IV. Le mariage pour tous : le rideau de fumée
Pendant que la justice pénale se décompose, Taubira orchestre le grand spectacle du mariage pour tous — 2013, les manifs, les contre-manifs, la France coupée en deux. Hollande adore : le pays se déchire sur une question sociétale pendant que personne ne regarde ce qui se passe dans les tribunaux correctionnels et les quartiers de Seine-Saint-Denis.
Le prestidigitateur parfait : une main agite le drapeau arc-en-ciel, l’autre signe les circulaires qui désarment la justice.
V. L’héritage empoisonné
Valls a tenté de résister — l’état d’urgence de 2015 après les attentats, quelques velléités de fermeté. Taubira démissionne en janvier 2016 plutôt que de signer la déchéance de nationalité pour les terroristes. Elle part en martyre de la gauche pure. Hollande la laisse partir avec soulagement, pas très courageux pour un président de la République qui aura attendu quatre ans pour se débarrasser d’une ministre qui démolissait sa propre politique pénale.

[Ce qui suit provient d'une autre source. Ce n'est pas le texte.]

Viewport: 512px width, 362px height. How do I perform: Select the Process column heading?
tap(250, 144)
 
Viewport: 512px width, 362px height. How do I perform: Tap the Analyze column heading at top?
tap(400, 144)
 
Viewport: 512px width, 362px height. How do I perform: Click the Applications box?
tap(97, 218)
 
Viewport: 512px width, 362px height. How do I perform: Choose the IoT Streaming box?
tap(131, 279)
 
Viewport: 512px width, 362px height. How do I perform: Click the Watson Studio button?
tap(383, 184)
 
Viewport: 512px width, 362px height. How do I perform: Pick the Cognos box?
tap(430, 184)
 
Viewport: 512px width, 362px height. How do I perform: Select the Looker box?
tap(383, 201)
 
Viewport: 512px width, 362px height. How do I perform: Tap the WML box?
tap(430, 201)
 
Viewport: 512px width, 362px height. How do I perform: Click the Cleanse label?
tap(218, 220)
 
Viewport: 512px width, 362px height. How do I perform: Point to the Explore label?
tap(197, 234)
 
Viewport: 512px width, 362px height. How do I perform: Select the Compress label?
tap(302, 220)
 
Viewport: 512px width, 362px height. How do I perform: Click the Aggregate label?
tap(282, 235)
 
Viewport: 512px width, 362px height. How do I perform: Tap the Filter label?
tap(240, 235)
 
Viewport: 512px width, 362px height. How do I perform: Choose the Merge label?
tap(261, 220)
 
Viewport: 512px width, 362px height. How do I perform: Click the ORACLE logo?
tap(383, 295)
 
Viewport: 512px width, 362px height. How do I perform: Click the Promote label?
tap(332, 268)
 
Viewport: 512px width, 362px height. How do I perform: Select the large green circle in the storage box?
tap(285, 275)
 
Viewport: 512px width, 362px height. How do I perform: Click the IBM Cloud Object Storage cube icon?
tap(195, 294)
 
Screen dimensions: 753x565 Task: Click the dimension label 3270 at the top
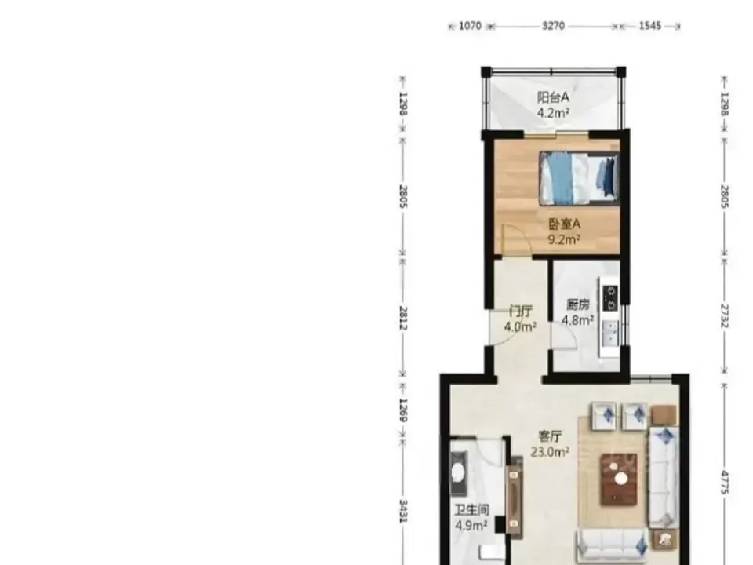click(x=553, y=26)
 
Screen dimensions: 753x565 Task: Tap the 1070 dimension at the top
click(x=470, y=26)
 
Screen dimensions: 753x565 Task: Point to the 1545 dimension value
click(x=649, y=26)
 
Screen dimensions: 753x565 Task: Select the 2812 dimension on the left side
click(x=403, y=318)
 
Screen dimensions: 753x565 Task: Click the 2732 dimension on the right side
click(x=725, y=316)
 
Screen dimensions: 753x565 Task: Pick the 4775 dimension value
click(x=725, y=483)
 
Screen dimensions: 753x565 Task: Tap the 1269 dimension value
click(x=403, y=410)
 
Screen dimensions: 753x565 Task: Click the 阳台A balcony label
click(x=553, y=97)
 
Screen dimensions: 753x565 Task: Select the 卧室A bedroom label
click(x=564, y=224)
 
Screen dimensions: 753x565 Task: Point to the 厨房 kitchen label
click(x=578, y=304)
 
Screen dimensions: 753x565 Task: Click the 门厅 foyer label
click(x=520, y=312)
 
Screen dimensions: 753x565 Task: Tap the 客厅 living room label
click(x=550, y=436)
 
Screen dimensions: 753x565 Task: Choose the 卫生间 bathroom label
click(x=471, y=510)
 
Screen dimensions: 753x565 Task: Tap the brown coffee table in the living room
click(x=619, y=479)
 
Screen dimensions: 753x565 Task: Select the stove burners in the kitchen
click(x=611, y=298)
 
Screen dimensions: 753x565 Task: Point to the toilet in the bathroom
click(x=457, y=472)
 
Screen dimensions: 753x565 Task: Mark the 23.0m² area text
click(x=550, y=452)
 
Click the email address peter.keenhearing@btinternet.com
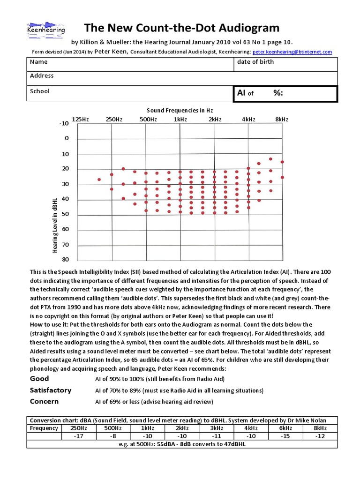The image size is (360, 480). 292,52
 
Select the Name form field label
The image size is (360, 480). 38,62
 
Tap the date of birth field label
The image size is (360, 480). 255,62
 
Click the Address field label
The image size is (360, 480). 42,76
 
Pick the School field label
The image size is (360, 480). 40,91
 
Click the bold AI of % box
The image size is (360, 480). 285,93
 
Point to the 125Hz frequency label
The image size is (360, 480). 80,120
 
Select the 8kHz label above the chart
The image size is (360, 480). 282,120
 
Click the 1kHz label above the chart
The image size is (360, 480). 180,120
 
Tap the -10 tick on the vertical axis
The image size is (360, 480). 64,124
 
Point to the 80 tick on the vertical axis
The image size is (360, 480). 65,260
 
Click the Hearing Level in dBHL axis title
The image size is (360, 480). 55,225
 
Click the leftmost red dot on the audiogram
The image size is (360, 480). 99,180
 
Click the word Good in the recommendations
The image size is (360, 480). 39,379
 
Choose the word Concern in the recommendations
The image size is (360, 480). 44,401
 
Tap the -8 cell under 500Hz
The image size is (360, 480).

Mais le mal est fait. Les textes sont dans les codes. Les magistrats sont en poste. La culture est installée. Macron ne touchera à rien — il a besoin des mêmes électorats. Darmanin gesticule. Retailleau parle. Les tribunaux correctionnels, eux, continuent.
EN BREF
François Hollande voulait gagner une élection. Il a recruté Taubira pour capter la gauche identitaire et les Antilles. Il a sacrifié le nucléaire français pour avoir les Verts. Dans les deux cas, le pays a payé l’addition : une justice pénale en miettes, une filière énergétique sabordée au profit d’une idéologie.
Le “quoi qu’il en coûte” de Macron ? Hollande l’avait inventé bien avant lui — sauf que lui, il ne le disait pas. Il le pratiquait en silence, électorat par électorat, institution par institution.
Carrière accomplie. Pays abîmé. Bilan net.